Halcombe, privy to Duval’s indiscretion regarding a secret governmental apparatus, holds leverage. If he were to reveal that Duval had spoken of such matters outside official channels, the consequences for Duval would be severe. Madame Duval, whose fortune supports the household and whose social standing depends upon it, would be acutely aware of this.
Thus blackmail is not merely possible; it is probable. Under such coercion, Madame Duval administered minute quantities of thorn-apple pollen to select cups during her gatherings. Conversation is steered toward Newmarket. A list is kept, tracking which ladies have lived there, how long, and with what degree of intimacy. Observations are made: who reacts, who remains calm, who appears to recognise something, or someone, in the haze of induced hallucination.
The reactions themselves are instructive. Lady Stevens hears whispers; Mrs. Mayfield sees a man and a woman. In delirium, the mind may project buried memories into the present. If either woman had recognised Halcombe from his former life, the drugged state might have brought that recognition to the surface, perhaps even in speech. That none explicitly named him would have reassured Halcombe, yet the violence of Mrs. Mayfield’s distress suggests that the experiment was becoming dangerously conspicuous.
The final confirmation lies in Madame Duval’s reaction to Locard’s casual mention of “Mrs. Mayfield.” At the sound of that name, she drops her china, drains of colour, and flees the room. It is not the concern of a hostess for a guest’s health. It is the panic of a woman entangled in a scheme that may soon unravel.
You add, in your final note, that Duval himself is attempting to ascertain the ladies’, and their husbands’, knowledge of Newmarket and, by extension, Halcombe’s past. I do not wholly absolve Duval of curiosity in this matter, yet the evidence of blackmail and Madame’s furtive behaviour persuades me that the impetus originated with Halcombe, and that Duval’s own role was secondary. In any case, the central engine remains Halcombe’s fear.

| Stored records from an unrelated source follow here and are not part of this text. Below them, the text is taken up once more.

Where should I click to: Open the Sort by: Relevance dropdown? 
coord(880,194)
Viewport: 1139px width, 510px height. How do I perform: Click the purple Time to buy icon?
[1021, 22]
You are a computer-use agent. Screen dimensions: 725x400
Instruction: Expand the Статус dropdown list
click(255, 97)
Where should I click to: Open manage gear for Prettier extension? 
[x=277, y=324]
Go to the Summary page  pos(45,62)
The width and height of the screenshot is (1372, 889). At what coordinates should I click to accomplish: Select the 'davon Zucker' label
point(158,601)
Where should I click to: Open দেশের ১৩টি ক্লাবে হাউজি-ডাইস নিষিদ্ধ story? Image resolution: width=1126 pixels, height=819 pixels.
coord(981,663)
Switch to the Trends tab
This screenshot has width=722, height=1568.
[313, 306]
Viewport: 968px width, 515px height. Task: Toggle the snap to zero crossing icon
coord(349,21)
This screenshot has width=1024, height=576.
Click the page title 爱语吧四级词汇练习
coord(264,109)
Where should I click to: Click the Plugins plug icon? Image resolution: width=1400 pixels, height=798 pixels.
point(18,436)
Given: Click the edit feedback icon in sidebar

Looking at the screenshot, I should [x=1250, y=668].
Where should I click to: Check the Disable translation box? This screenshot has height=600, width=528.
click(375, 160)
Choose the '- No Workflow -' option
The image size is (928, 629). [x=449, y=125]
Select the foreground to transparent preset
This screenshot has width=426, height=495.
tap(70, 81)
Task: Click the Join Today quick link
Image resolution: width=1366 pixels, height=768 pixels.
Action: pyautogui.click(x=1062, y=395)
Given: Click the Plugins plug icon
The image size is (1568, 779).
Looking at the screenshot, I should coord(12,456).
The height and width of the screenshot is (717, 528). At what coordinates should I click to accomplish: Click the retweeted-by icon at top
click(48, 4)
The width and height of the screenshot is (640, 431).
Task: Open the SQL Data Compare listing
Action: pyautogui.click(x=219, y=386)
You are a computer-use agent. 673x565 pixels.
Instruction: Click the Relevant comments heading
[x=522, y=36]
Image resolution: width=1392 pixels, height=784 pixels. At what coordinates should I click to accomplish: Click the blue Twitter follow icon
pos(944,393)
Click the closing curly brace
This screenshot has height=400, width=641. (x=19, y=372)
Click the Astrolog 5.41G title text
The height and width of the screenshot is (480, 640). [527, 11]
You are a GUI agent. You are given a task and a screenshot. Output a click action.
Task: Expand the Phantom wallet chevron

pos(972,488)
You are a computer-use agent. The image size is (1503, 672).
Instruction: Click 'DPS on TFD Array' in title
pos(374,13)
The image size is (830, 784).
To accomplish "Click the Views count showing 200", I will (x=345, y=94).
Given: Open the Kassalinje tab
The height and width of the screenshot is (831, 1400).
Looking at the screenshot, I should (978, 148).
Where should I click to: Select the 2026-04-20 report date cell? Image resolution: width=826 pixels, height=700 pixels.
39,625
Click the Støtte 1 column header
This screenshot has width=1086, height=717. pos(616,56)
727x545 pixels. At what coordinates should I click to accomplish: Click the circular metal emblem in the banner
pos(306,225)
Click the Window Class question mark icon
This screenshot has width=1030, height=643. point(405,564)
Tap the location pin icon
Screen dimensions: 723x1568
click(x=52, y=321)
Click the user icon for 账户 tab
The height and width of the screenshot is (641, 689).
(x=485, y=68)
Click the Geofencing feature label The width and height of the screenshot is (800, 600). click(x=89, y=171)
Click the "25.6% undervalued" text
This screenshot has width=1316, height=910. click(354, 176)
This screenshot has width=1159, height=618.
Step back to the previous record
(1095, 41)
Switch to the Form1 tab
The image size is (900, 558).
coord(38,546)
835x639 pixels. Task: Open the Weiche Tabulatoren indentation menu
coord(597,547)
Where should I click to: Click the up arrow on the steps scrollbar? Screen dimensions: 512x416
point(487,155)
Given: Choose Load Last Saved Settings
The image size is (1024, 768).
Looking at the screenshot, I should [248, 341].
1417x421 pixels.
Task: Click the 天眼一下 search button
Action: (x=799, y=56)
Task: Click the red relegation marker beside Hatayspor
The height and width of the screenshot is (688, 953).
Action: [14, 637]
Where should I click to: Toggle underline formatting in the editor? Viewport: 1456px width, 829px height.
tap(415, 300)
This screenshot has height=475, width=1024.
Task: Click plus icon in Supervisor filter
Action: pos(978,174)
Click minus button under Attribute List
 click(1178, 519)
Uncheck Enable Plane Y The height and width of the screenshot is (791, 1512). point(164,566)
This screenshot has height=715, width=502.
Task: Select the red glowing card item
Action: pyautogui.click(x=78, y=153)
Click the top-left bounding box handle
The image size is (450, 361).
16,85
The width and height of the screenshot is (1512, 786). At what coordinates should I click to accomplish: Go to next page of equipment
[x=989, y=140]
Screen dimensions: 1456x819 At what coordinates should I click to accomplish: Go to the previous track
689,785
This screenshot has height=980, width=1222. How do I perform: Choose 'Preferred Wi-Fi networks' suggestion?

A man who has reinvented himself cannot endure the suggestion that his former identity lingers in the minds of others. The spectre of the “horse thief back in Newmarket” would haunt him more effectively than any apparition conjured by thorn-apple. And so he sought to conjure apparitions in others— to watch their faces, to measure their terror, to discern whether the past still lived in their memory. It is an ingenious design, though morally contemptible. The effects of thorn-apple may be unpredictable and severe. That no permanent harm has occurred is due less to restraint than to fortune.
I shall communicate discreetly with Mycroft regarding the governmental aspect of this case. As for Halcombe, he must be confronted with care. A man driven by fear of exposure may escalate from experiment to elimination if cornered too abruptly. I have sent word to Scotland Yard, informing them of his party in this and suggesting his arrest, as well as requesting temporary protections for Madame Duval in the interim.
Pray assure Mrs. Hudson that her niece’s instinct was sound, and that her unease has prevented what might have grown into a far darker affair.
I shall return to Baker Street within the fortnight, and we shall speak further of this curious flower’s effects.